What is a burndown chart?
A burndown chart is a line graph that shows remaining work on the vertical axis and time on the horizontal axis. An ideal-progress line runs diagonally from the total scope at day one to zero at the deadline. The actual-progress line tracks how much work the team has completed so far. When the actual line sits above the ideal line, the team is behind schedule; when it sits below, the team is ahead.
Burndown charts are most commonly used in Scrum sprints, where the scope is fixed at the start of an iteration and the team works to burn through it. They can also be applied to release-level planning, milestone countdowns, or any time-boxed body of work.
When to use a burndown chart
Burndown charts shine when scope is locked. If a sprint backlog contains 40 story points and no new items will be added, the chart gives an immediate visual answer to whether the team will finish on time. Daily standups often reference it to spot trouble early: a flat line for two consecutive days signals a blocker that needs escalation.

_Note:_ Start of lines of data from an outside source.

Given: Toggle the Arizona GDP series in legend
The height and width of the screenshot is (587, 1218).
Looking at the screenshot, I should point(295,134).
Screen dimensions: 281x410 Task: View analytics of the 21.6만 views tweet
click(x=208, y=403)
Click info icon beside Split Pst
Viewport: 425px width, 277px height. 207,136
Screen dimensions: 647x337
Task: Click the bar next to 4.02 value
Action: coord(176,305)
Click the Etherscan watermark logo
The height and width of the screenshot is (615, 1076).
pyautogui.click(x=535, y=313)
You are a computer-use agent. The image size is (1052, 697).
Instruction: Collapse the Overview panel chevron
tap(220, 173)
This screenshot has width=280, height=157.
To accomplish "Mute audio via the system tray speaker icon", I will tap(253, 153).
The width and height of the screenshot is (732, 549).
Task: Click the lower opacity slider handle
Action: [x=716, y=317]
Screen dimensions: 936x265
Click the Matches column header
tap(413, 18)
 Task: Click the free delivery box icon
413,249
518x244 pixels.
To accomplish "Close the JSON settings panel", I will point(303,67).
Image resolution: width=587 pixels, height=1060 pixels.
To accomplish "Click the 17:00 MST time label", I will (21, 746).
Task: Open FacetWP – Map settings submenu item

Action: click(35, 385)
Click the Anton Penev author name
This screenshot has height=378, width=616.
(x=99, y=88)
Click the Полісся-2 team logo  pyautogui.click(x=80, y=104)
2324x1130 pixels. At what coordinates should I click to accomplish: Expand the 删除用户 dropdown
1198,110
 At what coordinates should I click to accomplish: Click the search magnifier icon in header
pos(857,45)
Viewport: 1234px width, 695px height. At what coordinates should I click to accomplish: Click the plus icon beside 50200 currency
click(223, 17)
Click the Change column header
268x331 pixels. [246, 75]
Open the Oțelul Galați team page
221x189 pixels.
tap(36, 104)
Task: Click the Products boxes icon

They are less useful in continuous-flow environments where new work arrives constantly. In kanban workflows, a throughput trend or cumulative flow diagram is usually more informative because scope is not fixed. If your team adds and removes items from the current cycle, the burndown line will jump erratically and lose its predictive value.
For release planning across multiple sprints, teams sometimes use a "burn-up" chart instead. A burn-up plots completed work going upward and total scope as a separate line, making scope creep visible. The underlying idea is the same: compare actual progress against a target, then adjust.
How Flux relates to burndown charts
Flux does not generate burndown charts natively. It is built around kanban principles where work flows continuously rather than being time-boxed into sprints. However, Flux's event-sourced activity log captures every card state change with timestamps, which means you can export completion data and plot your own burndown or burn-up in a spreadsheet or analytics tool.
For teams that prefer flow-based metrics, Flux's board columns and done-column tracking give you the raw inputs for throughput analysis, which serves the same forecasting purpose as a burndown without requiring fixed iterations.